::: Extrait :::

LIBRE OPINION : Général de Villiers : 20% des équipements terrestres de retour du Sahel sont « irrécupérables »

Posté le lundi 08 juin 2015
LIBRE OPINION : Général de Villiers : 20% des équipements terrestres de retour du Sahel sont « irrécupérables »

Le projet d’actualisation de la Loi de programmation militaire (LPM) prévoit d’allouer 3,8 milliards d’euros de plus au budget de la Défense. Même si cela s’est rarement vu (voire même jamais) en cours d’exécution d’une LPM, il n’en reste pas moins qu’il s’agit là d’un minimum étant donné que les missions, elles, n’ont pas diminué, bien au contraire.

« L’équation financière reste tendue : nous avons obtenu plus de crédits mais nous devons remplir davantage de missions, comme le déploiement de 7 000 hommes sur le territoire nationale », a souligné le général Pierre de Villiers, le chef d’état-major des armées (CEMA), lors d’une audition devant la commission de la Défense, à l’Assemblée nationale. Et d’ajouter : « C’est la raison pour laquelle nous restons concentrés et organisés pour mobiliser en interne les ressources nécessaires au financement des capacités ».

 

Parmi ces 3,8 milliards d’euros, 500 millions seront affectés à l’Entretien programmé des matériels (EPM). Et là encore, compte tenu des conditions difficiles dans lesquelles sont conduites les opérations militaires françaises, ce n’est pas un luxe.

::: Données :::

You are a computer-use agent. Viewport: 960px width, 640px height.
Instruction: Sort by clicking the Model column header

:::
::: Données :::

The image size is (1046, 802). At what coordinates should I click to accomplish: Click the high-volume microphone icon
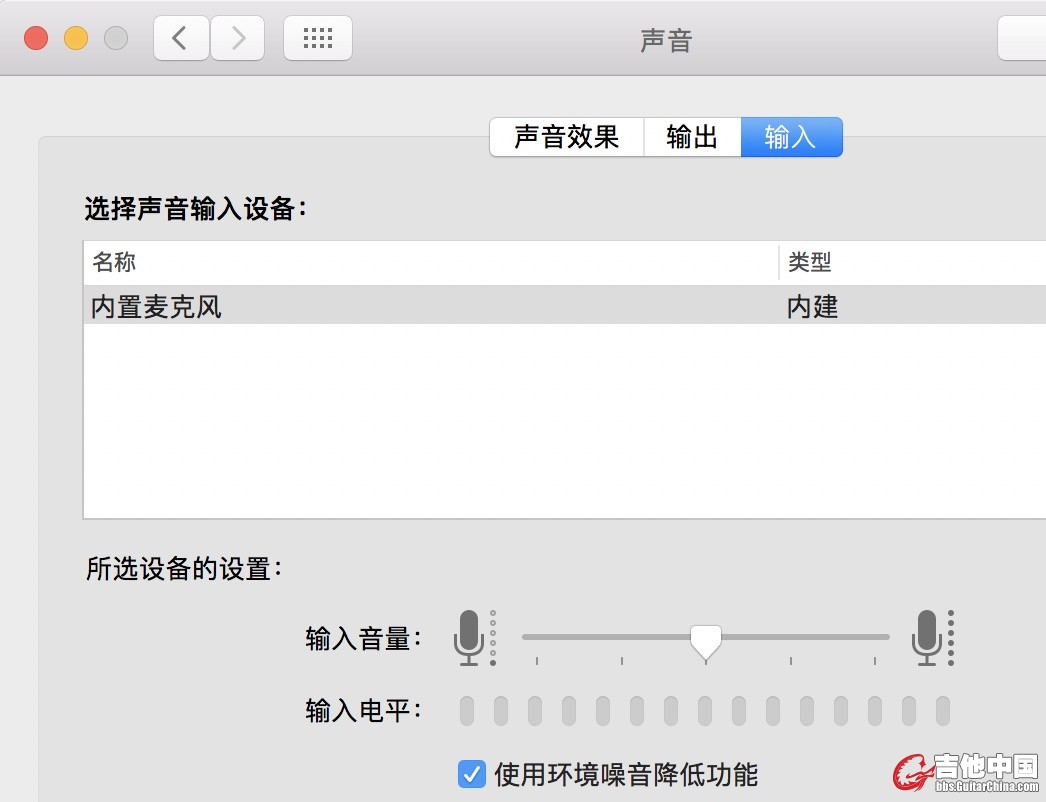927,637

:::
::: Données :::

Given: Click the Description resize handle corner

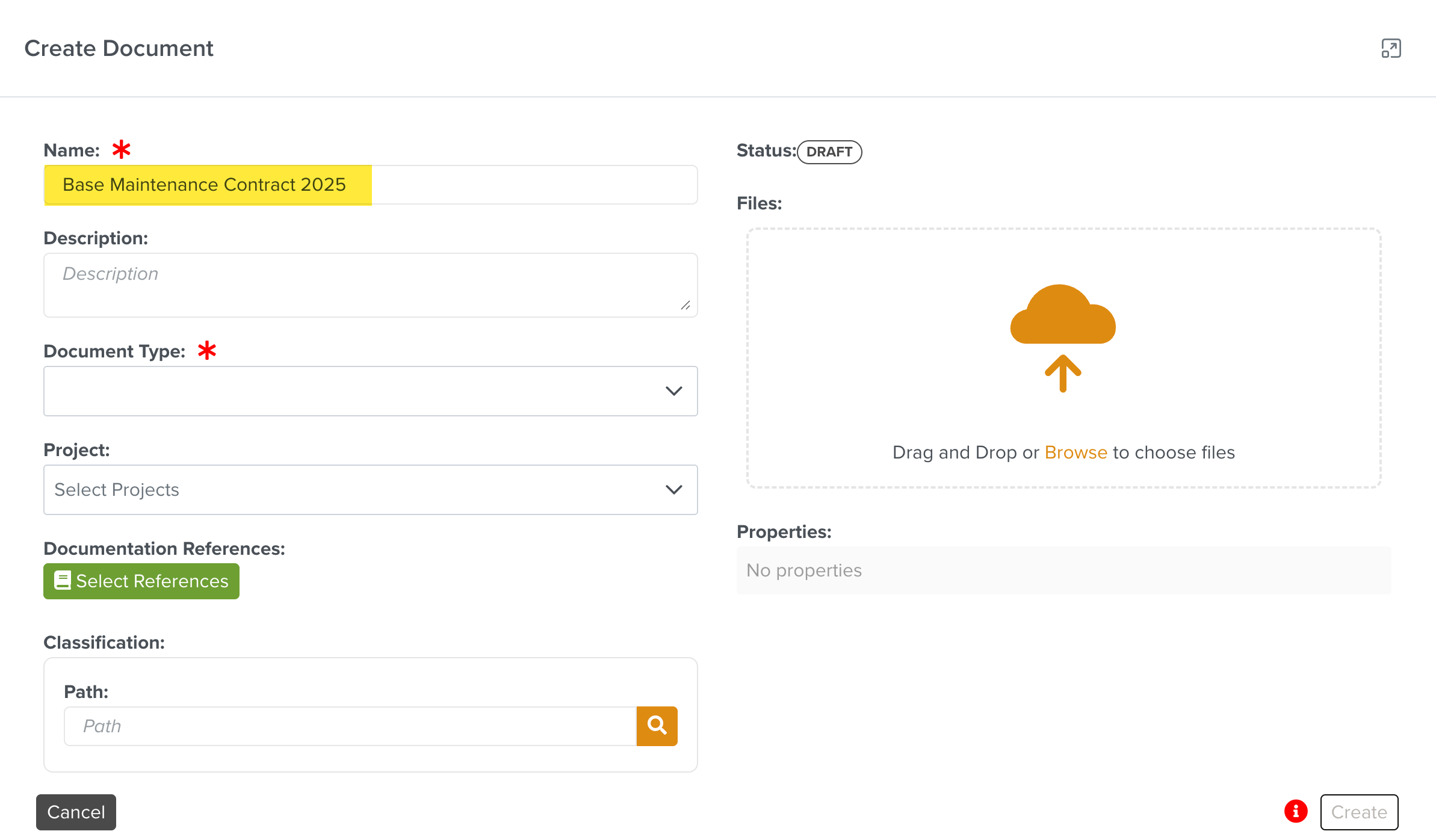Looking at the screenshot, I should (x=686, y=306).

:::

→ Consigne:
Selon l'extrait, pourquoi les 3,8 milliards d'euros supplémentaires ne sont-ils qu'un minimum ? Expliquez-le en une à trois phrases.

→ Réponse:
Parce que les missions des armées n'ont pas diminué, bien au contraire. Le général de Villiers explique que les armées ont obtenu plus de crédits mais doivent remplir davantage de missions, comme le déploiement de 7 000 hommes sur le territoire national.